Stored records:
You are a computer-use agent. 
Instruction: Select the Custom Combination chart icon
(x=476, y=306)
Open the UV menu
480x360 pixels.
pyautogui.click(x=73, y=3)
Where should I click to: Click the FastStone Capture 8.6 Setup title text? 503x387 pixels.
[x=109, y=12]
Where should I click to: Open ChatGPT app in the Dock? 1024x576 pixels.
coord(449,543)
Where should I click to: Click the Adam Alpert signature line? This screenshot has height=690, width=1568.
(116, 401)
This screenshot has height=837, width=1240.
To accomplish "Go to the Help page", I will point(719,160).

---

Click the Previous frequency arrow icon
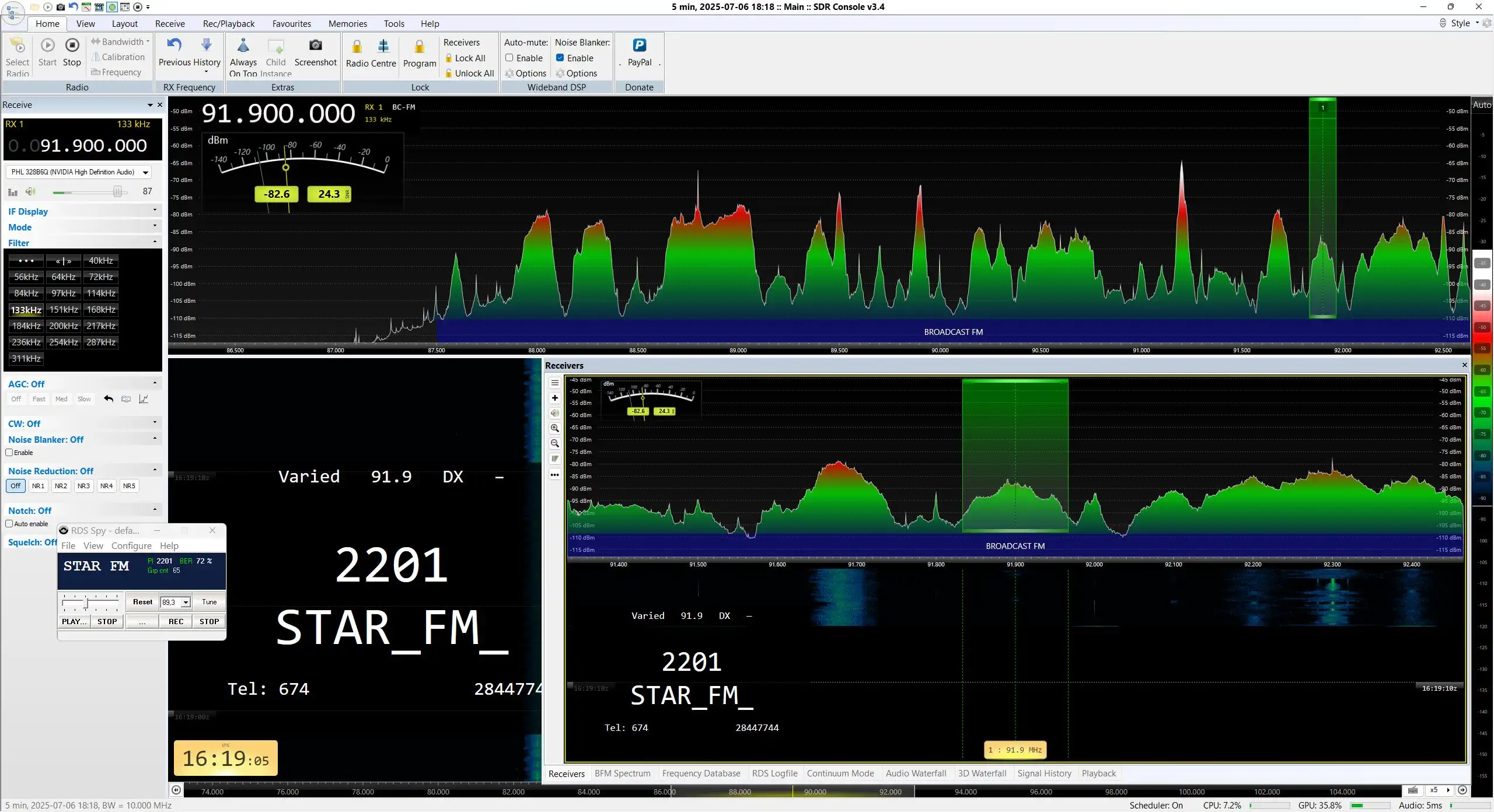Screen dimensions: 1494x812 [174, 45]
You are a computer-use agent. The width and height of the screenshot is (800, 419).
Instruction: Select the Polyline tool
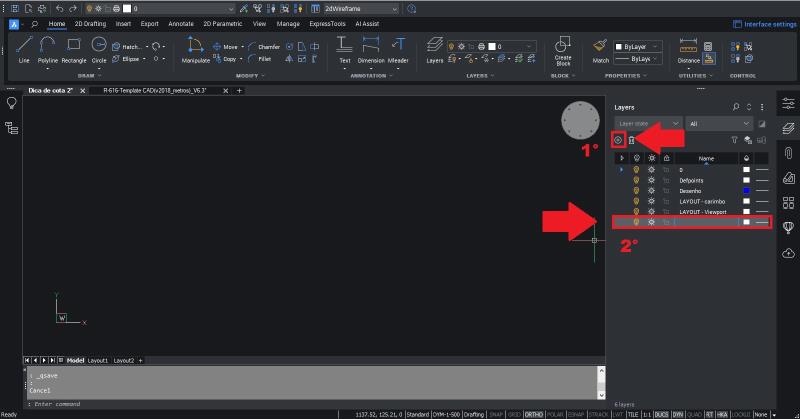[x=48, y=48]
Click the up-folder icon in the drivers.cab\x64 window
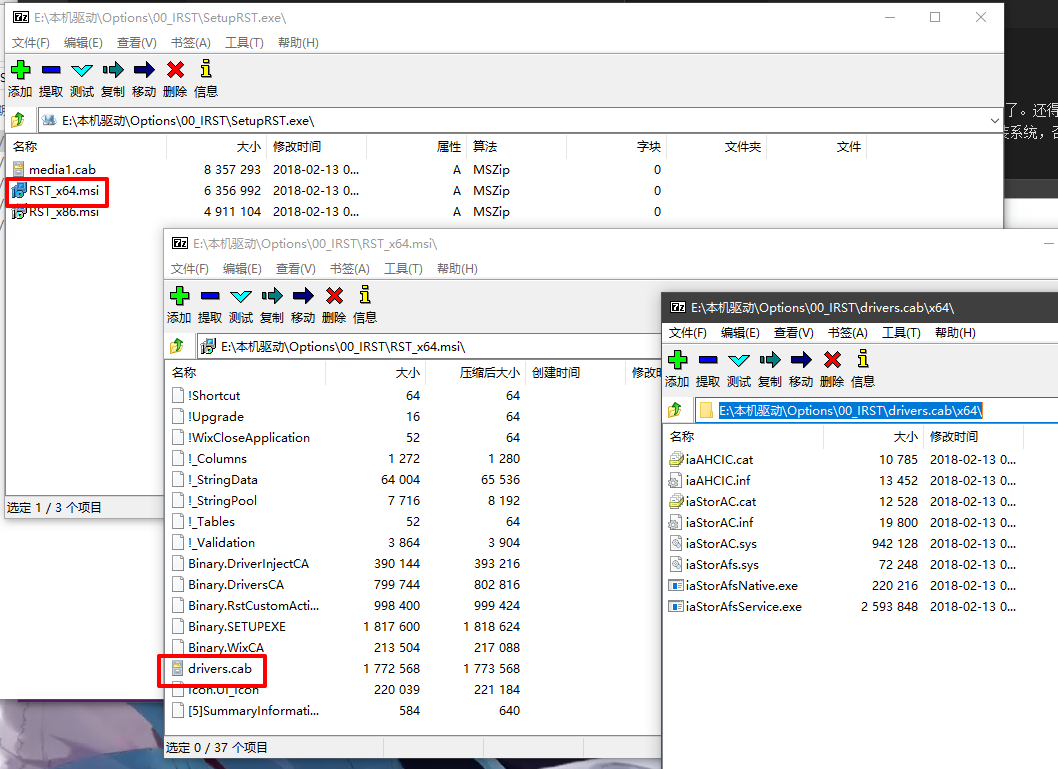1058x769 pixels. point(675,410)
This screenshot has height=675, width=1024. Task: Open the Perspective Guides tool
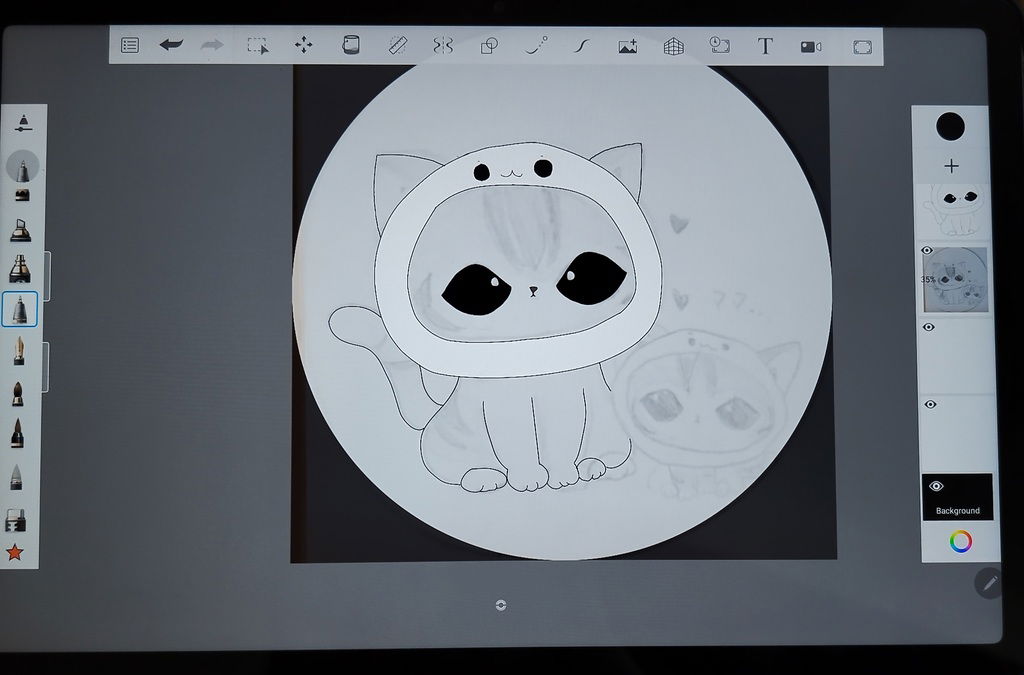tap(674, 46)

◆ WHAT YOU SHOULD DO ◆
Find every line in the records that has the word "agent". Then report the count alone.

◆ SOLVED EXERCISE ◆
2